Having been trialling the new design with specially selected users since the start of April, Twitter made it available to everyone on Tuesday - although it’s still optional at this point.
Fundamentally, it still works in the same way, as the main differences are visual ones. Good news for those who aren’t fans of change, then (i.e. almost all of us). The first thing you'll probably clock is that it’s out with the old “header image” which used to sit behind your profile photo, and in with the “header photo”, which is very much like the cover image you’ll find on Facebook. Gone is the background wallpaper too - but as a compromise you do still get to choose a colour.
You’ll also notice some nifty new functions:
- Best tweets - These are popular posts that have generated the most engagement. They will be larger than other tweets on your feed, making them more attention grabbing.

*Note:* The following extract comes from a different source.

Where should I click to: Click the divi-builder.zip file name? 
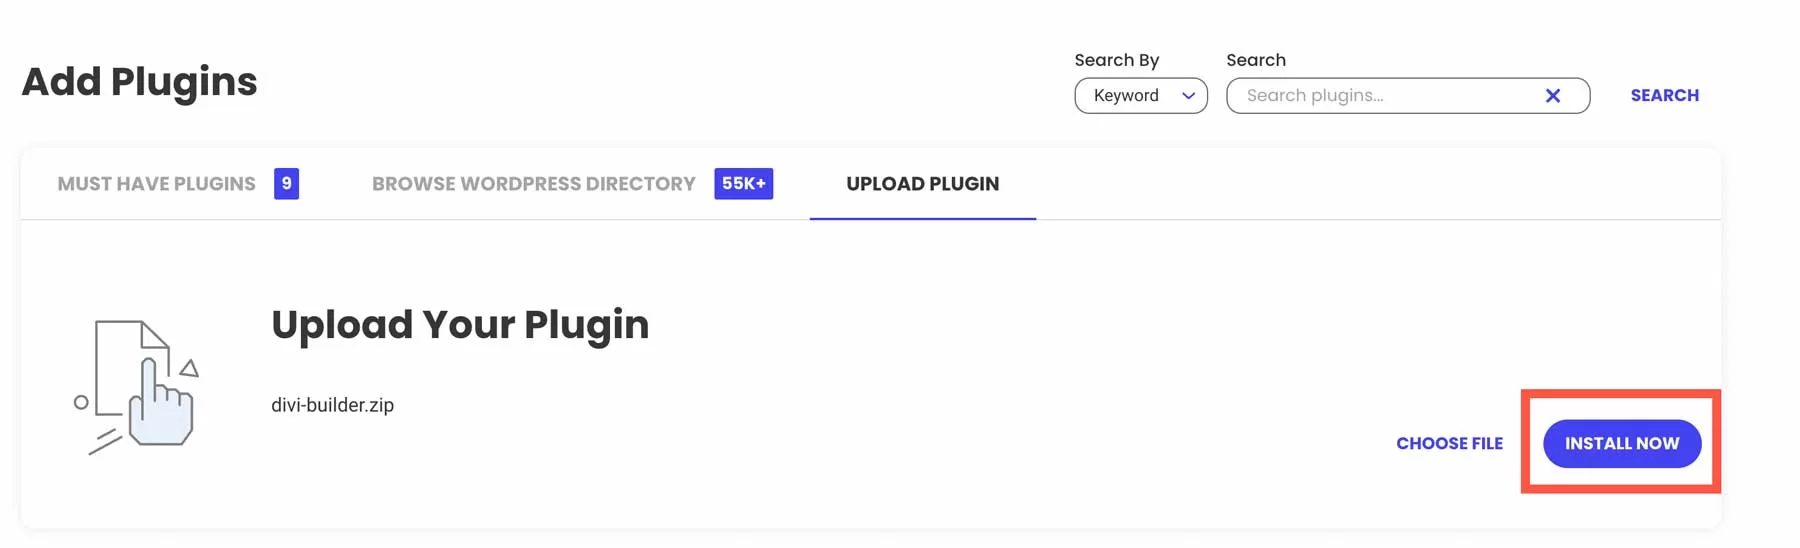coord(332,405)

- Pinned tweets - You can now pin one of your tweets to the top of your profile, making it the first post people will see when they visit.
- Filtered tweets - You now have the option of viewing people's timelines with certain filters in place. For example, you can choose to just check out tweets with photos or videos, or tweets with replies, etc.
On the face of it, it's just a prettier profile. Big deal. However, our experts think the changes may be more significant than they seem. Peter Sigrist, managing director at 33 Digital, notes that Twitter’s changes reflect the new ways that people are interacting with social media, and thinks this is something businesses really need to pay attention to.
“The new design changes at Twitter offer some hints at the general direction of social media, which customer service and marketing teams should be aware of," he explains. "The first thing I noticed about Twitter’s new look is how it reflects the general trend that the web is becoming a more visual place. Reflected by the popularity of services like Pinterest, Vine, Snapchat and Instagram, consumers are becoming more sophisticated in their visual tastes and fluency. Twitter is reflecting this shift in its platform, elevating the importance of visual content."
Adam Lawrenson, creative director at Digit, agrees that these changes represent the needs and expectations of the modern consumer, as well as the long-term aims of the social network itself. “Twitter’s look has become distinctively more editorial, thus suggesting content is now at its heart. The platform has been testing changes to the design for a while, and I believe this signals their intention more than the redesign itself. It conveys that they are always thinking about brands, advertising and editorial.”
He continues: “Predictably, the rise of news aggregators has forced Twitter’s hand a little, not to mention the upsurge in advertising revenue witness by Facebook following their facelift. However, what I think really works for Twitter when compared to other news aggregators is that people have very personal news streams. They receive content from a huge number of hand selected publishers, rather than relying on the output of a few news outlets. To see this presented in an editorial format will be very powerful.”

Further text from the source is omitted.